Stored items
● ● ●
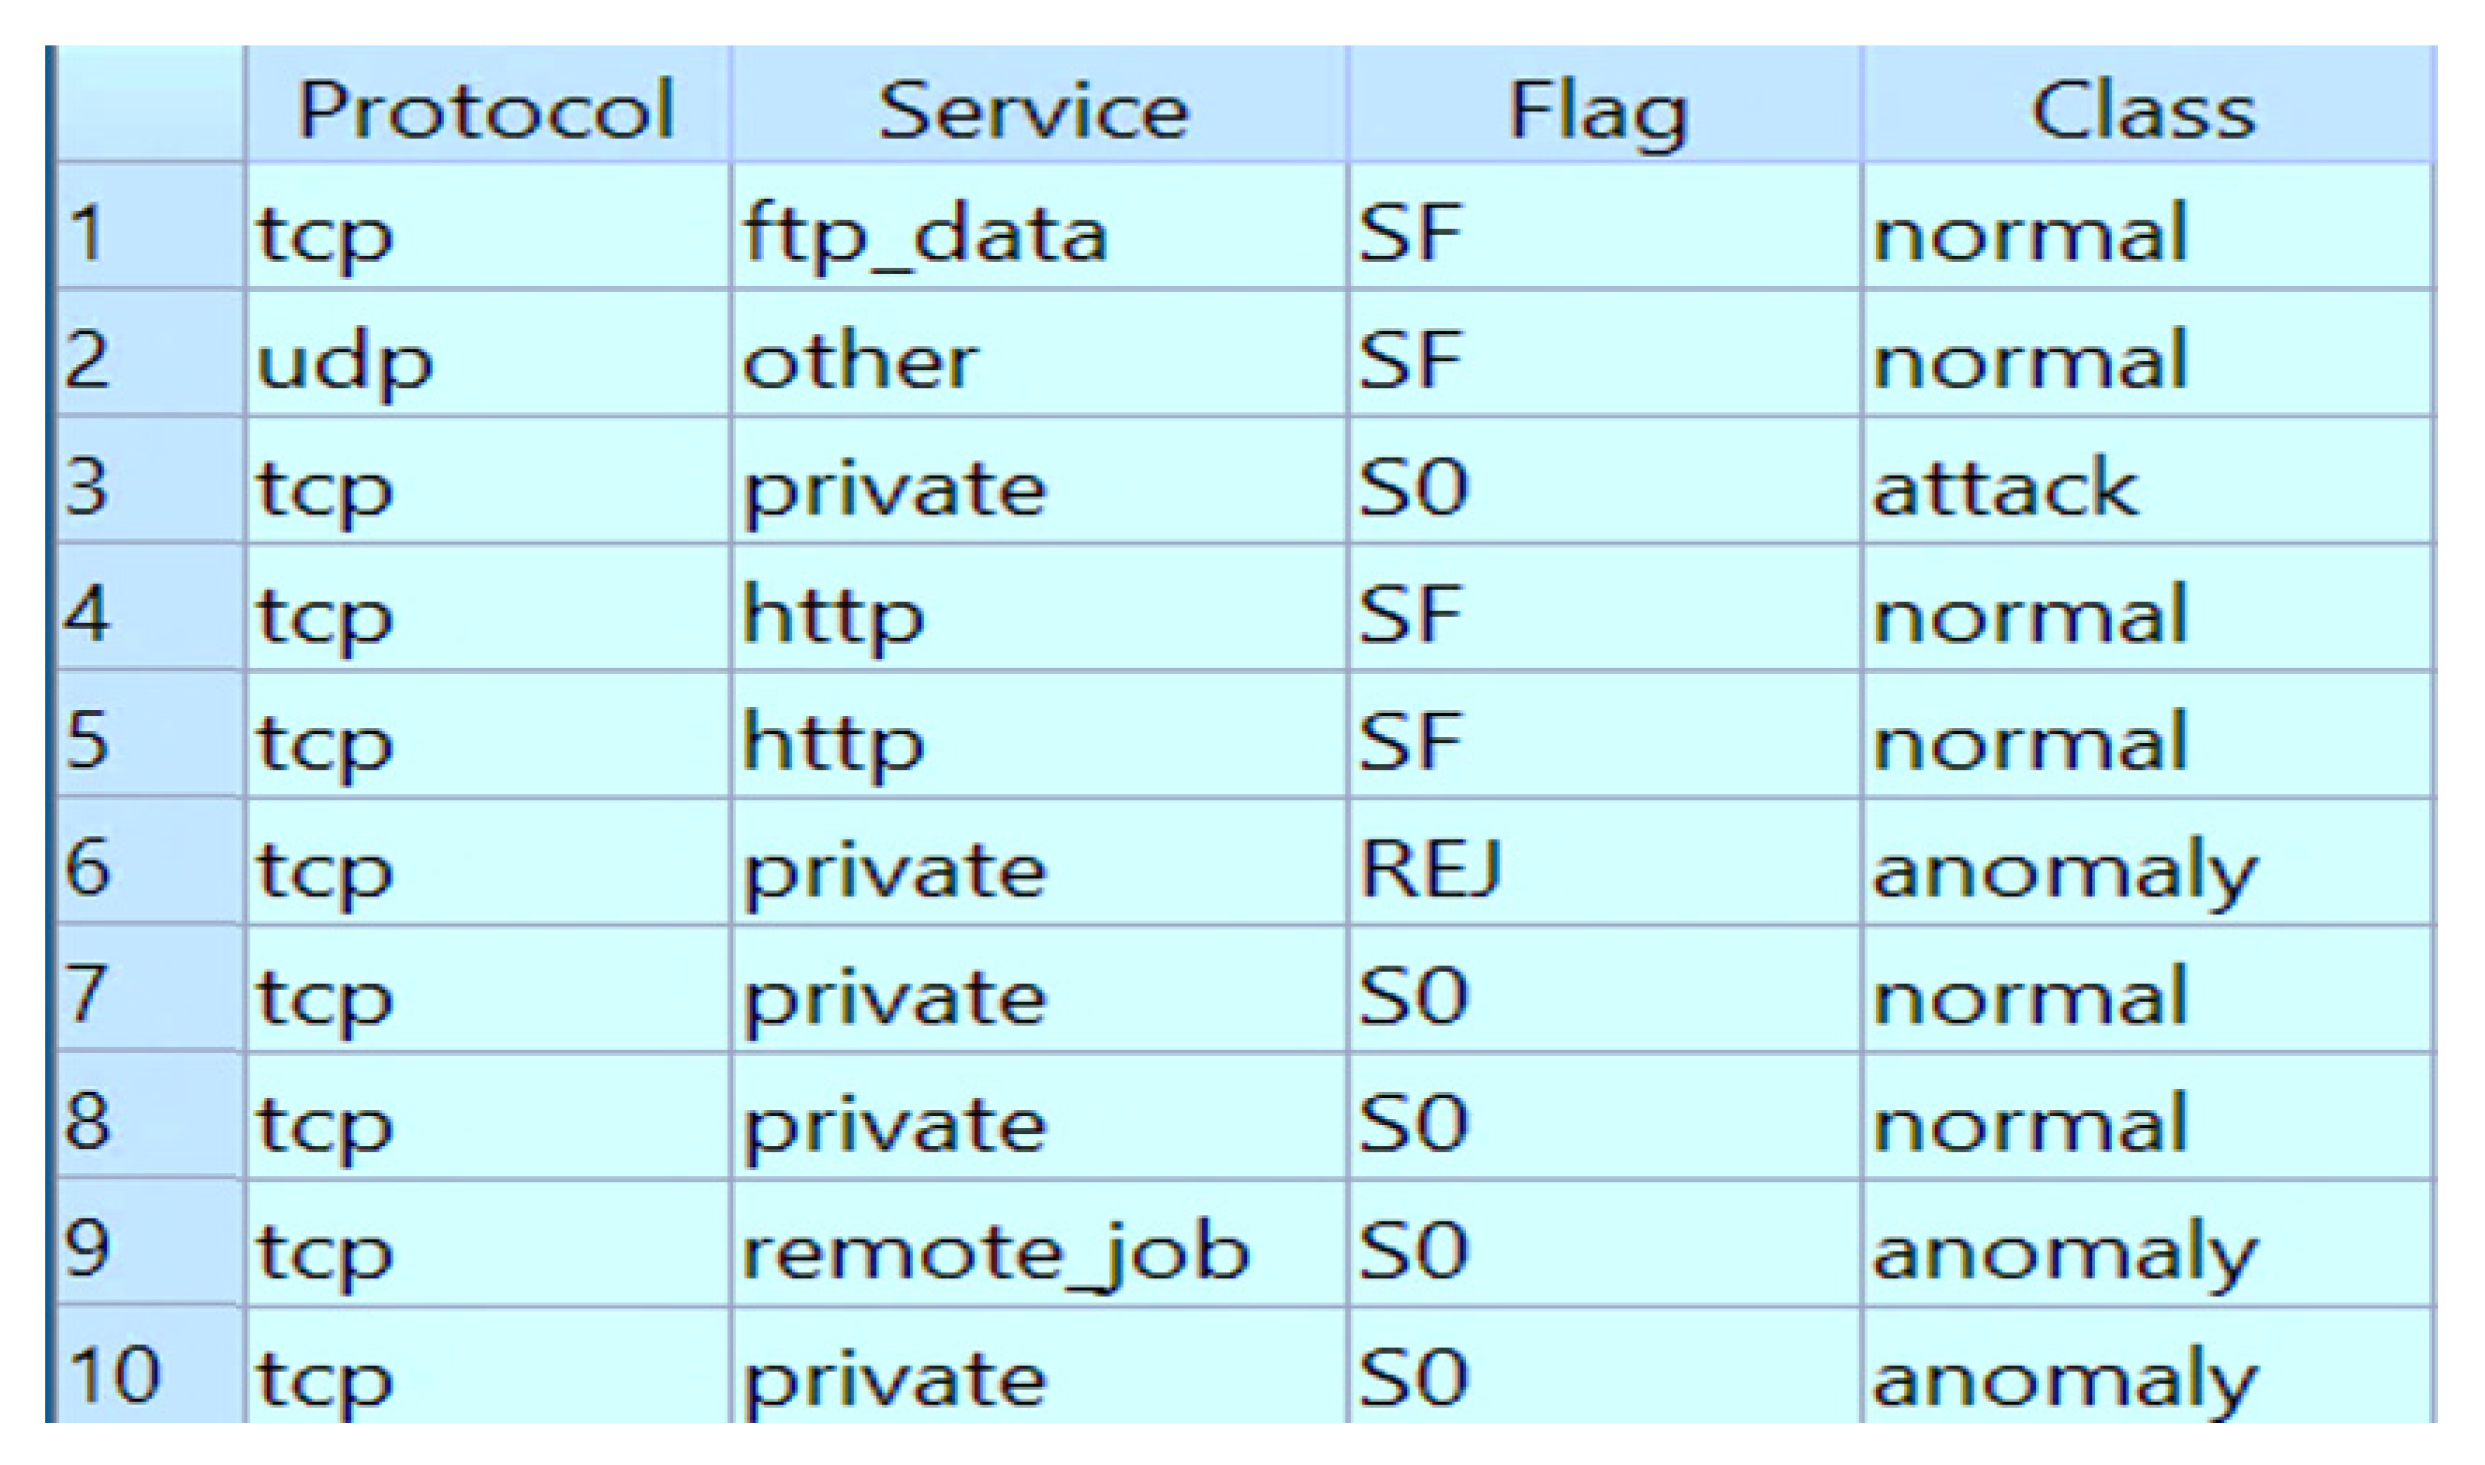Click the other service cell

pyautogui.click(x=860, y=360)
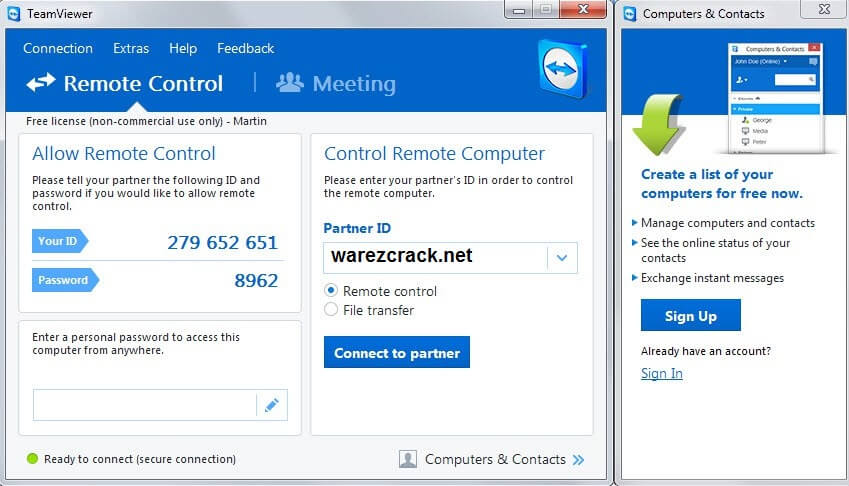The height and width of the screenshot is (486, 849).
Task: Click the Remote Control double-arrow icon
Action: tap(41, 83)
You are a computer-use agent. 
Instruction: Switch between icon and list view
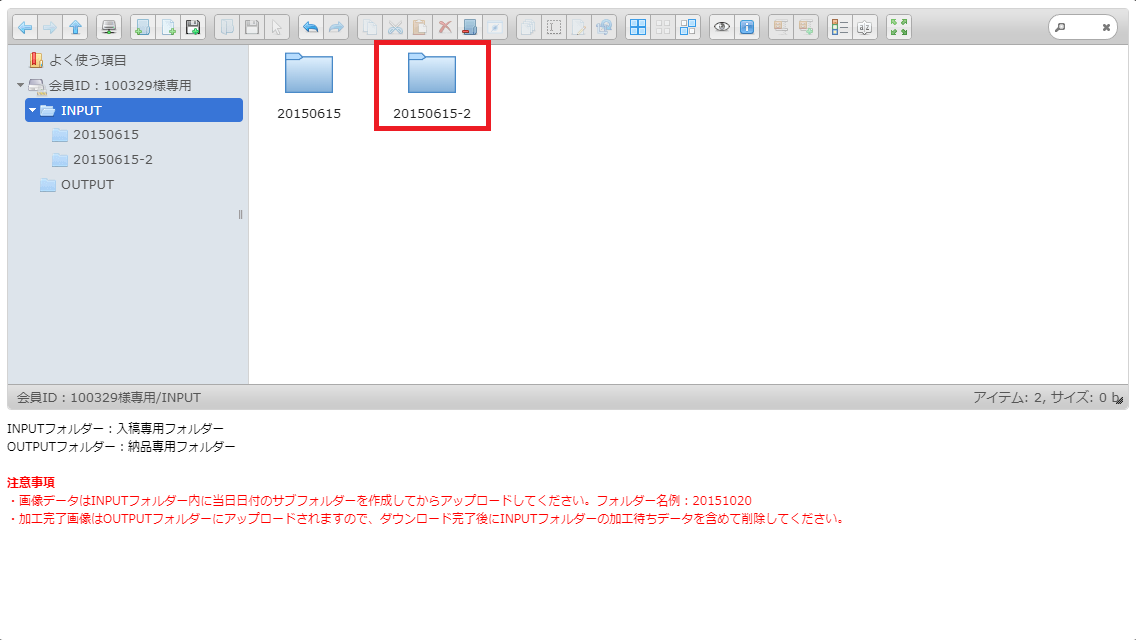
● ● ●
-- Action item --
The lines from the one containing "You are a computer-use agent." through the last line above are to be repeated exactly, and only those. Any pictures must be left out.

-- Response --
You are a computer-use agent. 
Instruction: Switch between icon and list view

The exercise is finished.